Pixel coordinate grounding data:
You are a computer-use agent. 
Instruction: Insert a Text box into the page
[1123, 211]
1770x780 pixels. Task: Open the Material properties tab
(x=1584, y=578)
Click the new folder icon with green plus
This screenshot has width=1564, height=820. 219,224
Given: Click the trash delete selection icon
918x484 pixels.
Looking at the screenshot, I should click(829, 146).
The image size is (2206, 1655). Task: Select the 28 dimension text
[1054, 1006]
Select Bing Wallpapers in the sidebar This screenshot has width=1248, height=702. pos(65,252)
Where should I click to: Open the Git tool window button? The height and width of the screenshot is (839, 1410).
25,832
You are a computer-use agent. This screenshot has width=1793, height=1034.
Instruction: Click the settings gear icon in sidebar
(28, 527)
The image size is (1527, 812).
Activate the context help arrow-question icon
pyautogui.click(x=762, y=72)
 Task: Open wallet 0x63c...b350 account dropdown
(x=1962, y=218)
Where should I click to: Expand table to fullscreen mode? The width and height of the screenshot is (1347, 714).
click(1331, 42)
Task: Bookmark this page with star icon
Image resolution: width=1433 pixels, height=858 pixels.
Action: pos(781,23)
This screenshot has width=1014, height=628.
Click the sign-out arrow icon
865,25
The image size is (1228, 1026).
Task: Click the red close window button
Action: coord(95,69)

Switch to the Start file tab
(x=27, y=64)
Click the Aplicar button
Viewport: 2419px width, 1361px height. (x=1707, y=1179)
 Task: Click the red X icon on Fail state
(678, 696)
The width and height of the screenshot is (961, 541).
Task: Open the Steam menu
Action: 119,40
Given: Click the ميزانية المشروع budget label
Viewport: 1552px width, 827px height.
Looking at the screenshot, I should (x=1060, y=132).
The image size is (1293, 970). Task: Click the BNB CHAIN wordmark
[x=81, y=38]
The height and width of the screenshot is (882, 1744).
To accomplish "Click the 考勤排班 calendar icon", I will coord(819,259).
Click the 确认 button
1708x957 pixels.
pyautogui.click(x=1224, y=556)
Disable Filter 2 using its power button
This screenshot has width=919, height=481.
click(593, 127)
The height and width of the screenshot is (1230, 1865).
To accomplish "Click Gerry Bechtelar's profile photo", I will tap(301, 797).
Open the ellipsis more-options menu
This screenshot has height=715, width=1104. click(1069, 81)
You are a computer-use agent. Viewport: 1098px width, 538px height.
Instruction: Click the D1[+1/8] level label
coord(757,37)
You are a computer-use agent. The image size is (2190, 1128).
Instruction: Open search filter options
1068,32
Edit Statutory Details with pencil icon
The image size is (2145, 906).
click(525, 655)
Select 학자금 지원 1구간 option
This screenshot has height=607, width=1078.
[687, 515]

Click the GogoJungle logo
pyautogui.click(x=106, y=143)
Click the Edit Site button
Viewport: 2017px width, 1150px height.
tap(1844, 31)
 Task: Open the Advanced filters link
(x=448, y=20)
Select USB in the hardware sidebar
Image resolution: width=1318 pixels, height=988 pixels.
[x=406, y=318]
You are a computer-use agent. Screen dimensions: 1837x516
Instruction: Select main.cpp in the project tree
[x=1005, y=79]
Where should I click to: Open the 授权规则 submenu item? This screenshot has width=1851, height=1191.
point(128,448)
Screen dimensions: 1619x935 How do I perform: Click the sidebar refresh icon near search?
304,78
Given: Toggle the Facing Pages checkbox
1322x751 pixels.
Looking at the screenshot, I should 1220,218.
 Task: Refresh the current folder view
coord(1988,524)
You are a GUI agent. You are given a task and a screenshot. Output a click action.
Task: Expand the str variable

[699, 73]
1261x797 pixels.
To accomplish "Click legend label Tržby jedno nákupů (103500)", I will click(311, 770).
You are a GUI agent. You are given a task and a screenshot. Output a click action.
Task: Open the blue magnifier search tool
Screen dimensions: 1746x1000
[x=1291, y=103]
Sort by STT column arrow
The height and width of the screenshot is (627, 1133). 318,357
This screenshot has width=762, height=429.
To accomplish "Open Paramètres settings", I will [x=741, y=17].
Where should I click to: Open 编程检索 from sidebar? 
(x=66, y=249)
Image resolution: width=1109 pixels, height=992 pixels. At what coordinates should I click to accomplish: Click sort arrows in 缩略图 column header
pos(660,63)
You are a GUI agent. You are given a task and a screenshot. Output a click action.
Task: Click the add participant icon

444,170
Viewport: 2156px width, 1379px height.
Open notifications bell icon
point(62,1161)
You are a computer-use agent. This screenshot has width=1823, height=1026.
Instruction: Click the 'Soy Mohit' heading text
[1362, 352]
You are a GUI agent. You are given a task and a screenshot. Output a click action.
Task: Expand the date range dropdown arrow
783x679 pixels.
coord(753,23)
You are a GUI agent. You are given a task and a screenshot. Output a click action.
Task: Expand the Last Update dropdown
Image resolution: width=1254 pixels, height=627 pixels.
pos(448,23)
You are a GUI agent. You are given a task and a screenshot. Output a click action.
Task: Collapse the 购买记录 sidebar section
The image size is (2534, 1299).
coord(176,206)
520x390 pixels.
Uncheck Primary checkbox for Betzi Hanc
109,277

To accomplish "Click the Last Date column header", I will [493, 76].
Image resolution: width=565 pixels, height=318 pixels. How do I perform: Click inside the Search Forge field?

[TASK]
Using the entries above, return each line that includes the word "Last".

[EXPECTED ANSWER]
Task: Expand the Last Update dropdown
To accomplish "Click the Last Date column header", I will [493, 76].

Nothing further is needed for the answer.